Obviously the moment in which the relationship is consumed is the moment in which an eclipse happens for the Sun or Moon, in which one of two stars is darkened and cannot be seen, because they are united in celestial copulation.
Selene nevertheless had not only Helium as a lover, since each month she disappears cyclically unknown to him to find Endimione, a young shepherd emblem of tenderness with whom she lies for three days and for three nights in a cave on the mountain Latmo, in Asia Minor.
For those three days, obviously, the Moon will not appear in the sky since these are the days of the new moon.
Theirs is an intense love but, at the same time, pure and secret that cannot be seen. Selene asked Zeus to give her the possibility of satisfying one of the wishes of Endimione and he chose to remain a young man in an eternal sleep.
The myths interpreters assert that the secret meetings between Endimione and Selene represent female sexuality that cyclically grows sleepy, or better retires; particularly Kerény says that those three days represent the female menstrual cycle correlated to the cycle of the moon. For a woman it is the phase in which “she finds herself again” becoming secluded and without appearing; for the moon it is the phase in which she is not visible in the sky; the author asserts that it is peculiar “to retire and to be hidden” because the sexuality of the woman remains young eternally because she opens a new fecundation cycle, exactly how, after the new moon, the brilliance of the Moon will find its place again in the sky with the “growth” phase.

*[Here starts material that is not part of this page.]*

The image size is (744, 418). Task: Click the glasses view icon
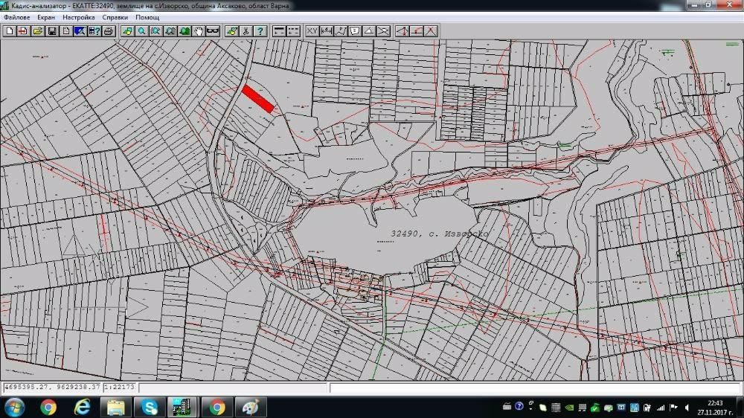pyautogui.click(x=212, y=31)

Obviously Selene very much recalls the Moon in its Cancer domicile. In her they are drawn to extreme sensitiveness, and also reluctance, supported by great emotion, shyness and purity that drives to not “give visibility” to things, to emotions and feelings. In Cancer womanliness is never paraded, as if it was never “completely mature”; she is rather tender, envelopping and there lets something of an infantile person shine through, which makes us think about a promise of something that must be shown through slow maturation. The womanliness of the Moon in Cancer is very much tied to motherhood and to feeding from the breast; in that phase in which mother and child are very much united but seen by others as companions, in all that they are and representing one unit.

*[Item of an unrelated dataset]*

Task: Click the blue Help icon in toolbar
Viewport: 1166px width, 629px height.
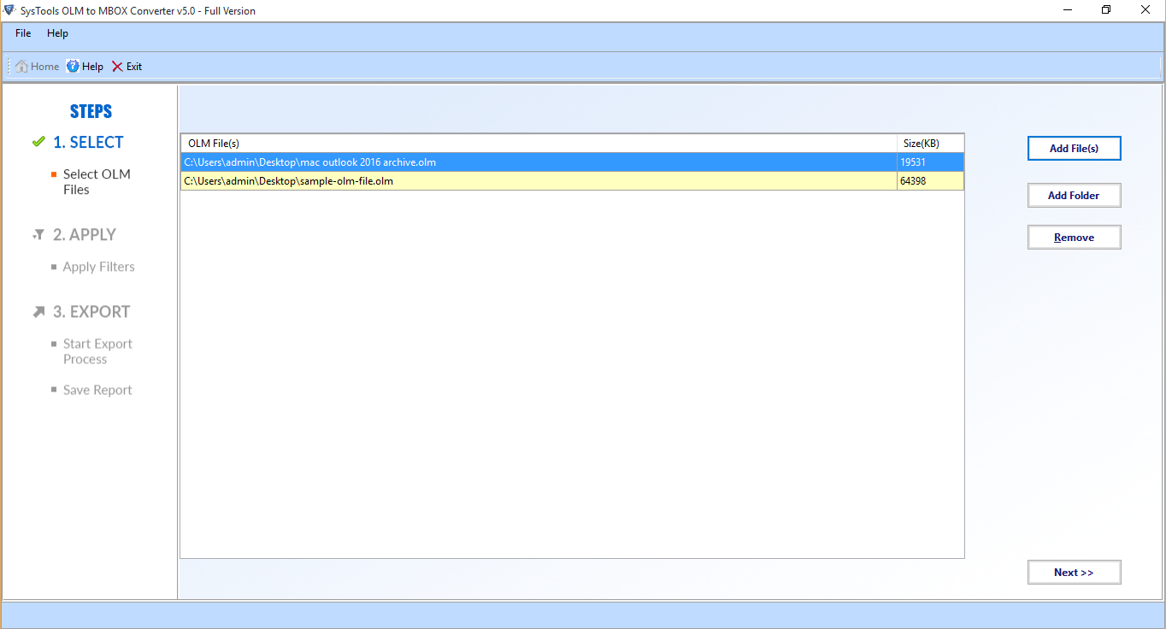Action: click(73, 67)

Selene substantially represents the possibility of giving space to life in order to grow and, then shine. Selene does not, of course, have the visibility of Demeter and mature lunar goddesses also embody the symbol of the gods of nature; she is a more moderate, younger, shier goddess and perhaps also a bit insecure, which can symbolise the phase of the waning moon that preludes to the new moon, a symbol of a womanliness not yet completely expressed, but already “fertilised” to be able to be guided so that a new cycle will reappear through her vital support.